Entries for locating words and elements

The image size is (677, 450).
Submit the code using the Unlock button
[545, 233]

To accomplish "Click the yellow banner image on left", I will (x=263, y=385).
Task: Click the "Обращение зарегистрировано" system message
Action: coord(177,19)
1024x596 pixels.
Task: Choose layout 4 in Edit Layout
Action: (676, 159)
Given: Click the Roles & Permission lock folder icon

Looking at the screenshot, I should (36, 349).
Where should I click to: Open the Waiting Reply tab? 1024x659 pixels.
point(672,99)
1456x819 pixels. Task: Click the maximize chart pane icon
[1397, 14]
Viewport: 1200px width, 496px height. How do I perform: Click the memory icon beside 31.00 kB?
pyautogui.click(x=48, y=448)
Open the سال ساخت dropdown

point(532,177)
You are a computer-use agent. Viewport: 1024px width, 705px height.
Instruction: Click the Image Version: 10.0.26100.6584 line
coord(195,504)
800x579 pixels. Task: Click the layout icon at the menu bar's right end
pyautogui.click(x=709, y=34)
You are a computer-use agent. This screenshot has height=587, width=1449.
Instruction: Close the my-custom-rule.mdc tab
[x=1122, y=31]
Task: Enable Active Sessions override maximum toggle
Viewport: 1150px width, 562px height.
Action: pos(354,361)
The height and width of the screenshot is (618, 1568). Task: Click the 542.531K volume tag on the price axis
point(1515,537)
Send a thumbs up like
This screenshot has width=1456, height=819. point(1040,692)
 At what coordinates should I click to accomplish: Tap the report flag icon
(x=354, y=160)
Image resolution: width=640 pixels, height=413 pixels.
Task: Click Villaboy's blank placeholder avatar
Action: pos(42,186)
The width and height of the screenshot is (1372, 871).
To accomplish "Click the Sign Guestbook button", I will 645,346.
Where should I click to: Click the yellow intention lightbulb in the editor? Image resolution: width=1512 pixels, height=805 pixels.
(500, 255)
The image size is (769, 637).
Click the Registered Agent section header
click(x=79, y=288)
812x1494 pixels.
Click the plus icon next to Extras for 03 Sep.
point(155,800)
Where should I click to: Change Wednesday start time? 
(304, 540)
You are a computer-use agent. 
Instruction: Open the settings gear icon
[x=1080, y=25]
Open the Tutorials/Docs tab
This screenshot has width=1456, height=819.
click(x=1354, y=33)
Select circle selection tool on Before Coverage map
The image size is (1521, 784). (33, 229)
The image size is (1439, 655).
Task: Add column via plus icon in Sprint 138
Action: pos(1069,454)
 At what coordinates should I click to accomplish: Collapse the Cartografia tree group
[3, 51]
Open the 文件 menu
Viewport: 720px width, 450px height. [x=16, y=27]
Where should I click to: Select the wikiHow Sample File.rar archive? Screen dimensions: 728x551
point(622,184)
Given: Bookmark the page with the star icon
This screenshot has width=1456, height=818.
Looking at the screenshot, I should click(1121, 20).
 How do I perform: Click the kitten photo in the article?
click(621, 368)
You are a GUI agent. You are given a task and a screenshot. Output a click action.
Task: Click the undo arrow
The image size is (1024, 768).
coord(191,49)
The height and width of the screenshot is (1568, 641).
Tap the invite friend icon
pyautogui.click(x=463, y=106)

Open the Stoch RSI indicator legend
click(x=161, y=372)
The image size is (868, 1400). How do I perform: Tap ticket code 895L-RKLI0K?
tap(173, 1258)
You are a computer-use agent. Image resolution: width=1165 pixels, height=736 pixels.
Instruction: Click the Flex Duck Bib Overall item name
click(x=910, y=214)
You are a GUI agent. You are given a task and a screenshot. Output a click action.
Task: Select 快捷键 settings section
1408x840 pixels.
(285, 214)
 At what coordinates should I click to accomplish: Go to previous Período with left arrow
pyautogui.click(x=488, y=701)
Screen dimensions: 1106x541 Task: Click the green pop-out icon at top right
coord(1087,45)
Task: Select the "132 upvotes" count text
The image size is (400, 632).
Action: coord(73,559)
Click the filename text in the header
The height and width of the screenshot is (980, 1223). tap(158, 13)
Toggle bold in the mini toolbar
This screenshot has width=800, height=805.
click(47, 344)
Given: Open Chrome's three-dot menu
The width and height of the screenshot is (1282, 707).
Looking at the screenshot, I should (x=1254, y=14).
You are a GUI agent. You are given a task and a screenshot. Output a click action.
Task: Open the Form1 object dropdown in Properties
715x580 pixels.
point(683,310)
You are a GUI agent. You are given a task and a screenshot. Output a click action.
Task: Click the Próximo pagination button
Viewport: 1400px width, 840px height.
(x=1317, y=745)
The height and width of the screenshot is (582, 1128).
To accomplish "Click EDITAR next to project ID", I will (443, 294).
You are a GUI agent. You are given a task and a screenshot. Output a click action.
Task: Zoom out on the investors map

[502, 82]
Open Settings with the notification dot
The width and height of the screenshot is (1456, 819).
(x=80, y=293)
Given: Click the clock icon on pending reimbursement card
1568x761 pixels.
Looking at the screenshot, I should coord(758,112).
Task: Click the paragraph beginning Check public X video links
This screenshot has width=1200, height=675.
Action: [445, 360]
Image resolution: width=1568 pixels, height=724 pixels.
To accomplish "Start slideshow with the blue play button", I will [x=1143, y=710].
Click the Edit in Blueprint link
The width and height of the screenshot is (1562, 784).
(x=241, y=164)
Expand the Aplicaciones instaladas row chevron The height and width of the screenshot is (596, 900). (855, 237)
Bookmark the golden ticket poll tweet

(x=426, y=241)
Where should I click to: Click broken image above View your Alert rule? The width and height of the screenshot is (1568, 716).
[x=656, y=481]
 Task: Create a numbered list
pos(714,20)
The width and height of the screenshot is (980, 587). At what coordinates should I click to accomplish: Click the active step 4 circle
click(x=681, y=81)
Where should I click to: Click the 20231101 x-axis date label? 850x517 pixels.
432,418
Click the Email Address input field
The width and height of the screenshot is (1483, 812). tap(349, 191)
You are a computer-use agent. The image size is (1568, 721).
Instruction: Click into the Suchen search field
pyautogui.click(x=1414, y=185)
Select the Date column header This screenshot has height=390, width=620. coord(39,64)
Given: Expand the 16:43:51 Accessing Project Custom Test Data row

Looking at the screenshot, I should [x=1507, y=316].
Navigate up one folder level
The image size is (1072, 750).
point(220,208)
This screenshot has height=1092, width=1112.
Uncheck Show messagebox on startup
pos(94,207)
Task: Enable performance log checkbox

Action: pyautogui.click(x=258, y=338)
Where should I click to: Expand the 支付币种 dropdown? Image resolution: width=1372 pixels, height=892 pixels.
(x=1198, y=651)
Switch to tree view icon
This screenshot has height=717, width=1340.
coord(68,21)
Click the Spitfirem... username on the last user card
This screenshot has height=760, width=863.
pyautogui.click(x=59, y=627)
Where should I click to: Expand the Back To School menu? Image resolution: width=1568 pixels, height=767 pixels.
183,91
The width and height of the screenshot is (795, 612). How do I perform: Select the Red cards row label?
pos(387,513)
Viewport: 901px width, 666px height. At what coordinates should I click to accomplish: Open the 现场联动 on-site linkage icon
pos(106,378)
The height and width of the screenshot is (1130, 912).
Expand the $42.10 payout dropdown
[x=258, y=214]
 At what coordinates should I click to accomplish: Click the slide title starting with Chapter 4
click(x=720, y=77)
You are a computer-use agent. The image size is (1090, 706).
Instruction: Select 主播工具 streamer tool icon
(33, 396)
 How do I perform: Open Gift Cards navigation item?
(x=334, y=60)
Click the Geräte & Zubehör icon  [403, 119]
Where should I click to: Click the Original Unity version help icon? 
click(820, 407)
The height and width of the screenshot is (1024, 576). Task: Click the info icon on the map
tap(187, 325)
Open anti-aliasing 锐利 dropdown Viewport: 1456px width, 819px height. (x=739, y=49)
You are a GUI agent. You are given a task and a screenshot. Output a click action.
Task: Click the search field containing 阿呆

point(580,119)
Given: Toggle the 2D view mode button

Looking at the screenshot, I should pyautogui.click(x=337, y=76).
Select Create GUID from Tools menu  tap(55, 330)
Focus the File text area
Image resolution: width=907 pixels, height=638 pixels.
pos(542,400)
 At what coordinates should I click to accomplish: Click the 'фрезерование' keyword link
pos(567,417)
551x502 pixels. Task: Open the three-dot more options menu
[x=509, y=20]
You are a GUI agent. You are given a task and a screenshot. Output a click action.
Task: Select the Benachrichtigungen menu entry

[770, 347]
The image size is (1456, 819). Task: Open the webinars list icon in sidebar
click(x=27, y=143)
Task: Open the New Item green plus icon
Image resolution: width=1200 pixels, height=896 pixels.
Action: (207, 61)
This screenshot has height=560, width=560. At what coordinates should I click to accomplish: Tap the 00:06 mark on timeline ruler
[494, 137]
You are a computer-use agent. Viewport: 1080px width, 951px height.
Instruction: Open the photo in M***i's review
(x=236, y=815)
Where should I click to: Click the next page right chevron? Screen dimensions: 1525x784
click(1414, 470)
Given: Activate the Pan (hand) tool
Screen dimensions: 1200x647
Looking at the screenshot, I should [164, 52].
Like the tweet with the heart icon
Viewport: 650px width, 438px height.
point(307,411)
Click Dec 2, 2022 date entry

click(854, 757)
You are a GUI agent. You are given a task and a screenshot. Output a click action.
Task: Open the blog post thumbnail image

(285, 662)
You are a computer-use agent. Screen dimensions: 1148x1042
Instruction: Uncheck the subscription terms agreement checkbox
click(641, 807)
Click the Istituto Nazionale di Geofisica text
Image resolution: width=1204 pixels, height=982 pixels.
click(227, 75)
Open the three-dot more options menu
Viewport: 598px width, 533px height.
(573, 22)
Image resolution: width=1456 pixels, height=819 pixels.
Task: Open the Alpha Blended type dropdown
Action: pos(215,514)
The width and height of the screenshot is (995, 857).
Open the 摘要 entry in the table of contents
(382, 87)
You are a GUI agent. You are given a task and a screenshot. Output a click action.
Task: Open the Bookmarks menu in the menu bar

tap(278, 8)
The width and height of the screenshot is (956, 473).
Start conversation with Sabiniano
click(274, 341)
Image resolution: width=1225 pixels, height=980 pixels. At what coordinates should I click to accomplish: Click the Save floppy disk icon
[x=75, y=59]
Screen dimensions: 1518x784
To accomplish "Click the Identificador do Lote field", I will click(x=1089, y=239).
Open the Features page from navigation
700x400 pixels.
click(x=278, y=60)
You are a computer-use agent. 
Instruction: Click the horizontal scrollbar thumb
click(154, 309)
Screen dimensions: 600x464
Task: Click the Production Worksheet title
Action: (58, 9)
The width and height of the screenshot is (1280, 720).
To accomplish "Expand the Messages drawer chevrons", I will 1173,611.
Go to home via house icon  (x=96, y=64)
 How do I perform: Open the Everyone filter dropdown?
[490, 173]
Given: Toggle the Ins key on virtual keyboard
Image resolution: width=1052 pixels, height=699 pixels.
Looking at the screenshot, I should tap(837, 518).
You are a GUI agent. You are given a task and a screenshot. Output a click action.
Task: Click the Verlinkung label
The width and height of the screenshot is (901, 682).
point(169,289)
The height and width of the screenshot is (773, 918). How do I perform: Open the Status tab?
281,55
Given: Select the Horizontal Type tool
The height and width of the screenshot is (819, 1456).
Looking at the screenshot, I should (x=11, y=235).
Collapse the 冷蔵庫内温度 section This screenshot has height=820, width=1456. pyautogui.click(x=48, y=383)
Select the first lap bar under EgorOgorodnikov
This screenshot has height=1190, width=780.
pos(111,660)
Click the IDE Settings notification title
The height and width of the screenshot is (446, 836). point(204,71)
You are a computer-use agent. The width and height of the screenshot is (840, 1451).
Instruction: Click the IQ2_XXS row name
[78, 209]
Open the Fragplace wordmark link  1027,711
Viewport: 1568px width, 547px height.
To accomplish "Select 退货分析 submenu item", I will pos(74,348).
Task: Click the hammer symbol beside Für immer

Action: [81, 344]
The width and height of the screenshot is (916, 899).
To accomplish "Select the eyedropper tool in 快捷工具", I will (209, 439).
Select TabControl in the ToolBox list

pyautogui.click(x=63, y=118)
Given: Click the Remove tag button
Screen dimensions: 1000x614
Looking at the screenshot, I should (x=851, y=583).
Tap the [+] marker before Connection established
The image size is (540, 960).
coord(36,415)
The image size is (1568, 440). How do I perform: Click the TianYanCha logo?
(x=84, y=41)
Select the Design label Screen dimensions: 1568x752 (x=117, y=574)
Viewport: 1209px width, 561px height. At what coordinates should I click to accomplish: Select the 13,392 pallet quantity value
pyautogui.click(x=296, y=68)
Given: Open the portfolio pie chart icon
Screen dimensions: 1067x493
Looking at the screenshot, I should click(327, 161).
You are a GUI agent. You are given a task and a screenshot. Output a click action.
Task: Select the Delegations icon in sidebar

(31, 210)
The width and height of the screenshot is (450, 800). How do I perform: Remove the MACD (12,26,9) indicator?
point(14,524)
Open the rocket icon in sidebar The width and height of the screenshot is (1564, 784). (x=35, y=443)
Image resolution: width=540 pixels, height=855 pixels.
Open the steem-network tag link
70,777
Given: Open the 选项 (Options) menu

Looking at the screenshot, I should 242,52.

WHAT TO DO - Reproduce the material word for word, beginning with its first line and ending with the line that contains "Action: pos(354,361)", both included.

EXERCISE RESPONSE -
The image size is (677, 450).
Submit the code using the Unlock button
[545, 233]

To accomplish "Click the yellow banner image on left", I will (x=263, y=385).
Task: Click the "Обращение зарегистрировано" system message
Action: coord(177,19)
1024x596 pixels.
Task: Choose layout 4 in Edit Layout
Action: (676, 159)
Given: Click the Roles & Permission lock folder icon

Looking at the screenshot, I should (36, 349).
Where should I click to: Open the Waiting Reply tab? 1024x659 pixels.
point(672,99)
1456x819 pixels. Task: Click the maximize chart pane icon
[1397, 14]
Viewport: 1200px width, 496px height. How do I perform: Click the memory icon beside 31.00 kB?
pyautogui.click(x=48, y=448)
Open the سال ساخت dropdown

point(532,177)
You are a computer-use agent. Viewport: 1024px width, 705px height.
Instruction: Click the Image Version: 10.0.26100.6584 line
coord(195,504)
800x579 pixels. Task: Click the layout icon at the menu bar's right end
pyautogui.click(x=709, y=34)
You are a computer-use agent. This screenshot has height=587, width=1449.
Instruction: Close the my-custom-rule.mdc tab
[x=1122, y=31]
Task: Enable Active Sessions override maximum toggle
Viewport: 1150px width, 562px height.
Action: pos(354,361)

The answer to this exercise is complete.